Re Scenario 1 the quote below is from latest Interims. Even at the higher burn rate of $200,000 per month it will take more than 4 years to exhaust $10 million ( You’ll see I’ve already generously allowed $2.5 million for OFF-3 expenses and Trinidad Tidying ) .This quote also deals with Scenario 3 where you suggest the cash will only last 18 months!
“ Financial Review, Cash Position and Funding
The unaudited interim financial statements for the half year ended 30 June 2024 present details on the financial performance of the Company for the period. By way of added commentary, I would note that the nature of the Company's primary business - high impact hydrocarbon exploration activities - means that a key financial indicator we focus on, and which is not always readily discernible from the financial statements, is net cash spend (or "overhead run-rate" or "burn" as it is sometimes also referred to).

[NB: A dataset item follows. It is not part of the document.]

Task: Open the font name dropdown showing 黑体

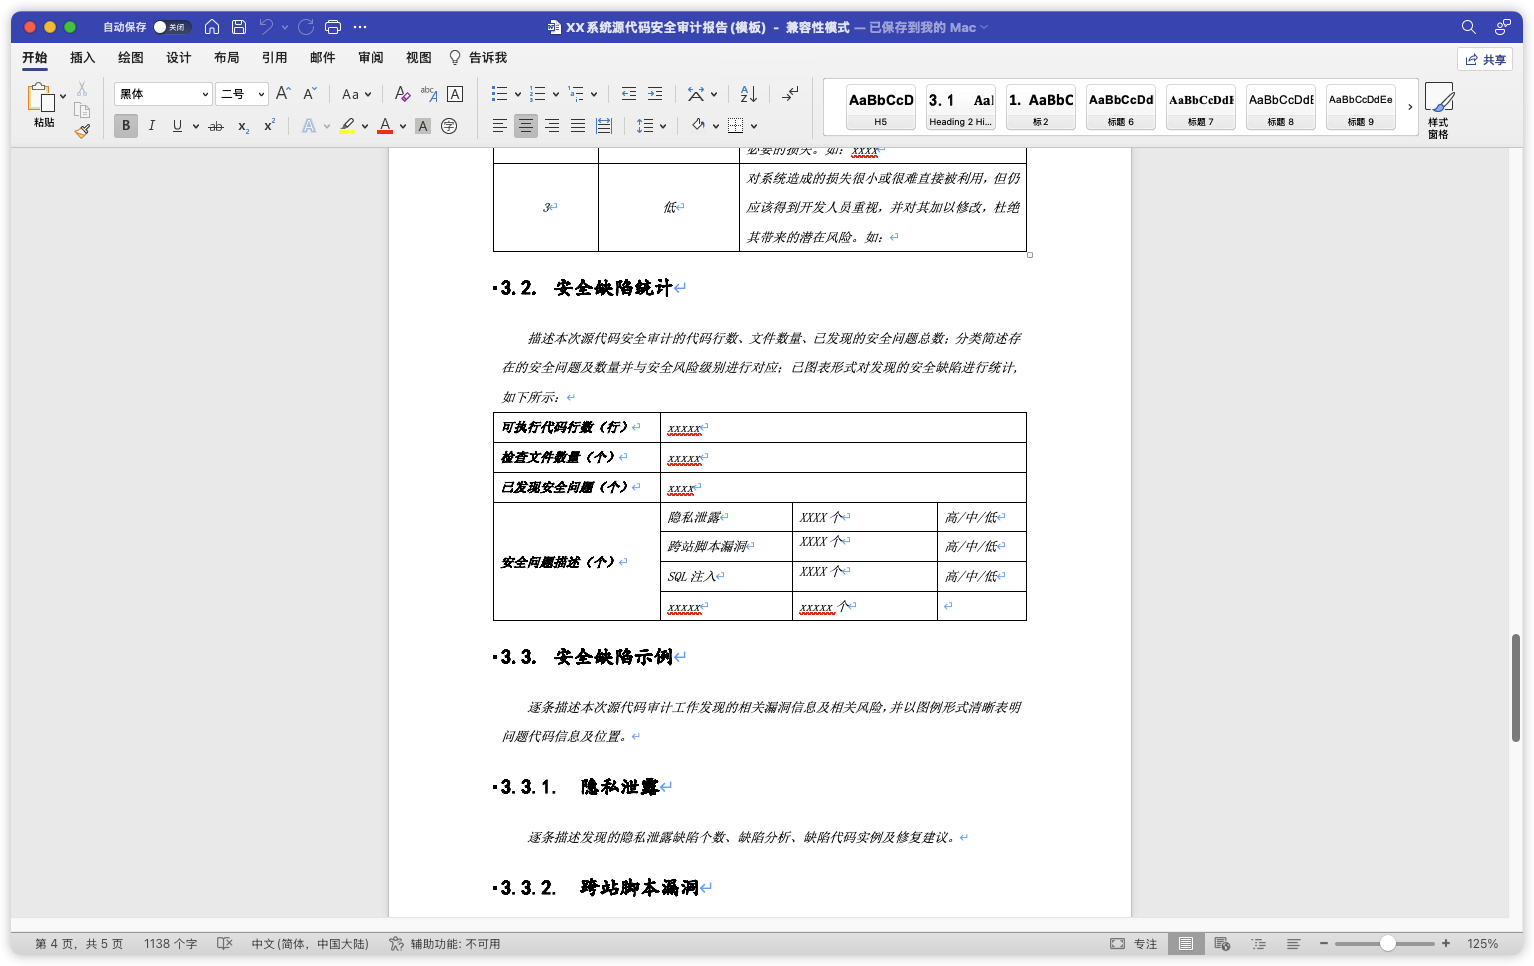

In this regard, the Company's net cash spend, after adjusting for various items such as licence expenses in Uruguay and purchase of property plant and equipment in Trinidad & Tobago, was in the order of $180,000 per month. This represents the basic costs of staying in business as a junior AIM-listed company - corporate expenses, salaries, listing costs, annual audit fees, etc. We believe that this level of "burn" compares favourably with similar AIM-listed entities, is consistent with the level of net cash spend in prior periods, and meets the Company's stated objective of keeping its "burn" under $200,000 per month.”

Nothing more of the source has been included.